Mustafa Saadoon
- Saadoon with Al-Naft

Personal information
- Full name: Mustafa Saadoon Hantoosh
- Date of birth: 28 January 1994
- Place of birth: Baghdad, Iraq
- Date of death: 23 April 2021 (aged 27)
- Place of death: Baghdad Medical City, Baghdad, Iraq
- Position: Goalkeeper

Youth career
- Al-Quwa Al-Jawiya
- Al-Shorta

Senior career*
- Years: Team / Apps / (Gls)
- 0000–2015: Al-Kahrabaa
- 2015–2021: Al-Naft

= Mustafa Saadoon (footballer, born 1994) =

Iraqi footballer (1994–2021)

Mustafa Saadoon Hantoosh (مصطفى سعدون حنتوش; 28 January 1994 – 23 April 2021) was an Iraqi professional footballer who played as a goalkeeper.

== Club career ==
Saadoon started playing football from a young age, as a goalkeeper with his friends in the streets of Jisr Diyala, a neighbourhood in Baghdad, Iraq. He played for the youth setups of Al-Quwa Al-Jawiya and Al-Shorta before moving to Al-Kahrabaa, where he played for multiple seasons.

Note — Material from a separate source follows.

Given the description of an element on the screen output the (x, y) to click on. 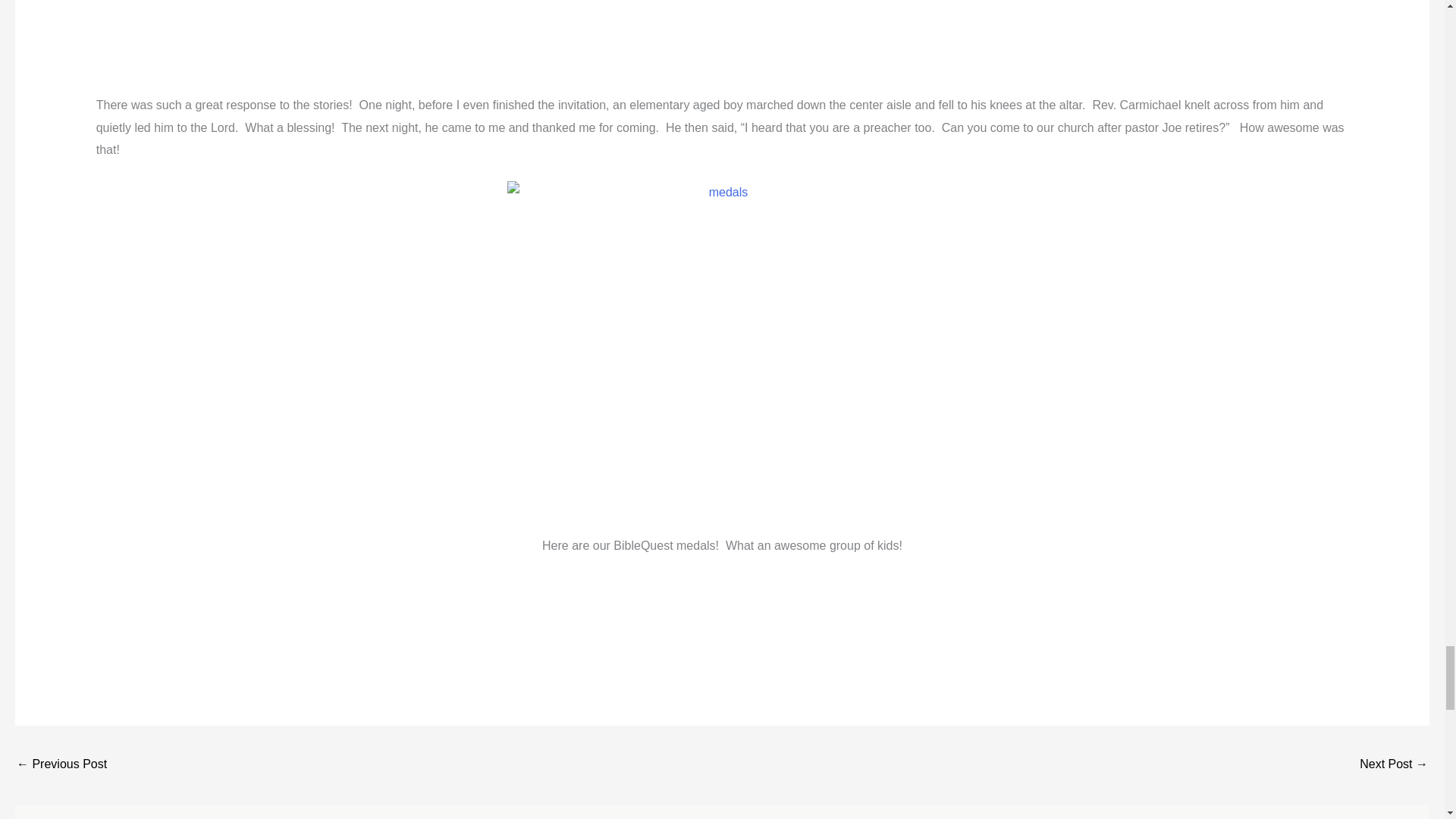
March 2014 (61, 765)
Easter 2014 (1393, 765)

Saadoon joined Al-Naft on 17 July 2015, and played in the 2018–19 Arab Club Champions Cup, Al-Naft's first participation in the competition. He played for Al-Naft in the Iraqi Premier League up to and including the 2020–21 season, until his death in 2021.

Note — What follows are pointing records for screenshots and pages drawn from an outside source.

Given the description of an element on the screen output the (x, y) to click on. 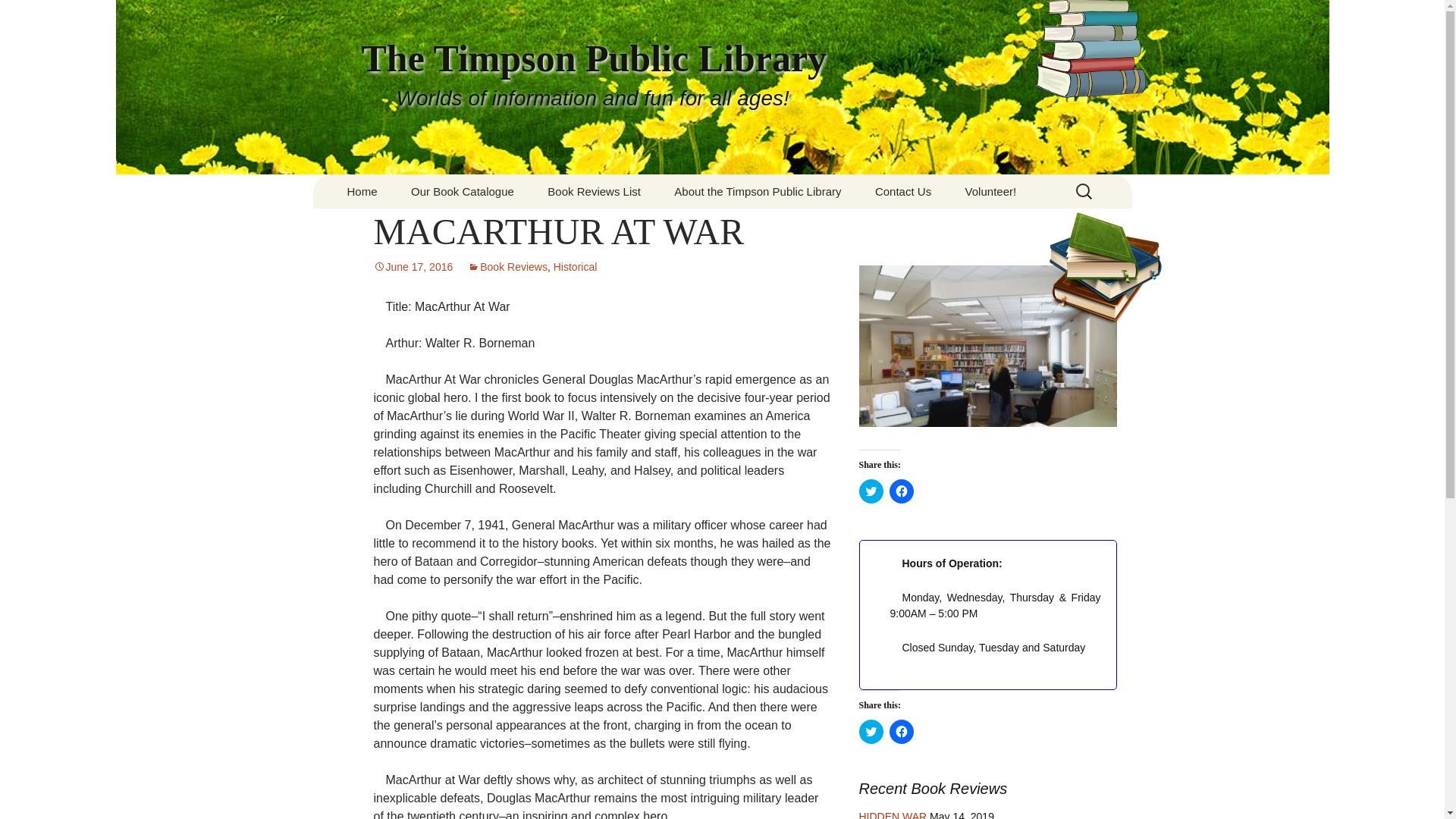
Historical (574, 266)
Permalink to MACARTHUR AT WAR (412, 266)
Home (362, 191)
Volunteer! (991, 191)
Contact Us (903, 191)
Our Book Catalogue (462, 191)
Click to share on Facebook (900, 731)
June 17, 2016 (412, 266)
Search (18, 15)
About the Timpson Public Library (757, 191)
HIDDEN WAR (892, 814)
Click to share on Facebook (900, 491)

== International career ==
Saadoun was called up for the Iraq national under-20 team for the 2011 Arab Cup U-20 and for the Iraq national under-23 team for the 2016 AFC U-23 Championship, but did not play a game in either tournament. His only call-up for the senior team came in 2018, as an unused substitute in a friendly against Palestine.

== Personal life ==
In 2020, Saadoon volunteered for German humanitarian organization "Without Borders", providing assistance for people infected with COVID-19.

== Death ==
On 18 April 2021, Saadoon suffered from a sudden stroke during a training session with Al-Naft, and was transferred to the Baghdad Medical City. He died five days later, on 23 April.